Yahya Kemal, yaşadığı dönemde hiç kitap yayımlamadı, kitapları ölümünden sonra yayımlandı. Şiirleri İstanbul semtlerine, Boğaziçi’nin güzelliğine, Osmanlı müziğine ve mimarisine duyduğu hayranlığın dile getirilişidir. Tarih, özellikle de Osmanlı tarihinin parlak dönemleri, doğa, aşk ve ölüm onun sürekli işlediği konulardı. Şiirlerini pürüzsüz bir İstanbul Türkçesi’yle yazdı. Dizelerinde özellikle bir sşs uyumu kurmaya, döneminin açık, anlaşılır Türkçe’sini kullanmaya özen gösterdi. Yahya Kemal aruz veznini Türkçe’ ye ustalıkla uyarlayan son şairdir. Hece ölçüsüyle yalnızca “Ok” adlı şiiri yazmıştır. Dizelerdeki anlam bütünlüğünü şiirin tümünde sağlamaya önem verdi. Bu özelliğini batı şiirini iyi bilmesine borçluydu. Divan ve batı şiirinin olumlu özelliklerini ustalıkla birleştirerek kendine özgü bir şiir anlayışı geliştirdi. Gerek şiirin konularına getirdiği zenginlik, gerek bu konuları işlemedeki ustalığıyla döneminin ve daha sonra gelen şairlerin üzerinde derin bir etki yarattı. Şiirlerinin birçoğu bestelenmiştir.

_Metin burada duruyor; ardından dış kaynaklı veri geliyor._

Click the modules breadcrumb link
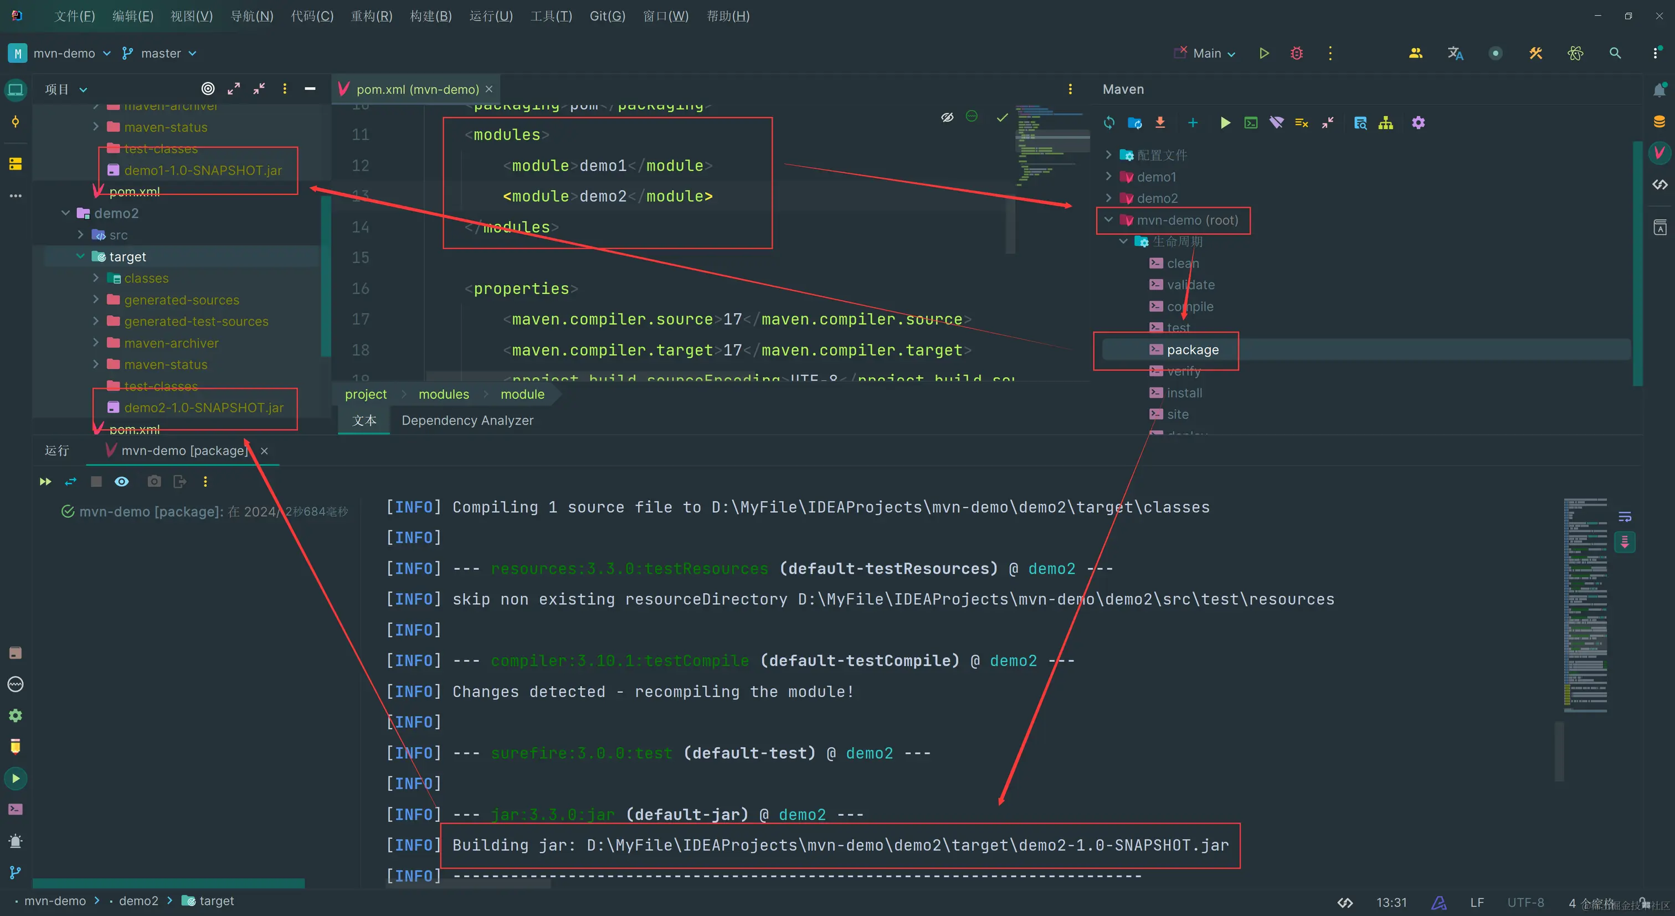 [x=443, y=394]

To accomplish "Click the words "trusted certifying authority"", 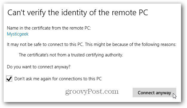I will 97,55.
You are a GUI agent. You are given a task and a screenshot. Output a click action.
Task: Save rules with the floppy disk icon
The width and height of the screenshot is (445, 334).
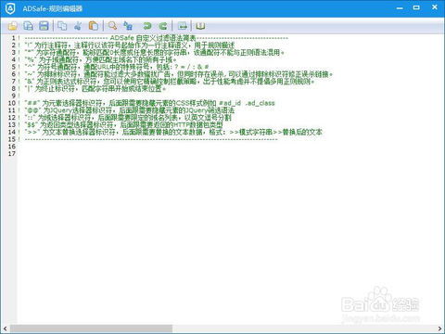point(44,26)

Yahya Kemal’in Divan şiiri etkisiyle yazdığı Eski Şiirin Rüzgârıyla (1962) adlı yapıtının dışındakiler, yeni bir anlayışa yöneldiği şiirlerdir. Bu şiirler Kendi Gök Kubbemiz (1961), Rubailer ve Hayyam Rubailerini Türkçe Söyleyiş (1963) adlı kitaplarda toplanmıştır. Ayrıca tarih, İstanbul, edebiyat ve siyaset gibi konularda çeşitli gazete ve dergilerde yayımlanan yazılan Aziz İstanbul (1964), Eğil Dağlar (1966), Edebiyata Dair (1971) ve anıları Çocukluğum, Gençliğim, Siyasi ve Edebi Hatıralarım (1973) adlı kitaplardadır.

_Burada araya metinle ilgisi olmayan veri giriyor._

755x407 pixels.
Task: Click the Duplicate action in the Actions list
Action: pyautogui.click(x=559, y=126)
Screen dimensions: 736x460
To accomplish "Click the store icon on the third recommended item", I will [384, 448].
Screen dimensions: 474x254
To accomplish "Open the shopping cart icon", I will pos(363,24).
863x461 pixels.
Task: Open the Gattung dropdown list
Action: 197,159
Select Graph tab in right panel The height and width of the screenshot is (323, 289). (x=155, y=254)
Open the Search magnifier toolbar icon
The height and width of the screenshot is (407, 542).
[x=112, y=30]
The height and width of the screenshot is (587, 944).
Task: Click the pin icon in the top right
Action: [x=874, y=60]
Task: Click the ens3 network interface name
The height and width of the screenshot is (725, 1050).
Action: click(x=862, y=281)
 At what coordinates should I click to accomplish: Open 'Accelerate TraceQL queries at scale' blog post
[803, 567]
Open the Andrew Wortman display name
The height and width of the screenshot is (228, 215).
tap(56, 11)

Yahya Kemal Beyatlı Edebi Kişiliği
– Asıl adı Ahmet Agâh’tır.
– Şiirleri Milli Edebiyat akımına uymaz, makale ve konferanslarında bu akımı desteklemiştir.
– Geçmiş değerlere bağlı, kendine özgü bir şiir oluşturmuştur.
– Çağdaş Batı şiiriyle eski Türk şiirinin birleşimini sağlamıştır.
– Bir dönem Nev-yunanilik akımından etkilenmiştir.
– Neoklasisizm akımının etkisinde kalmıştır. Neoklasizm, 20. yüzyıl başlarında Simgeciliğe bir tepki olarak doğan klasik beğeniyi, klasik söyleyişi canlandırmayı amaçlayan sanat ve edebiyat akımıdır.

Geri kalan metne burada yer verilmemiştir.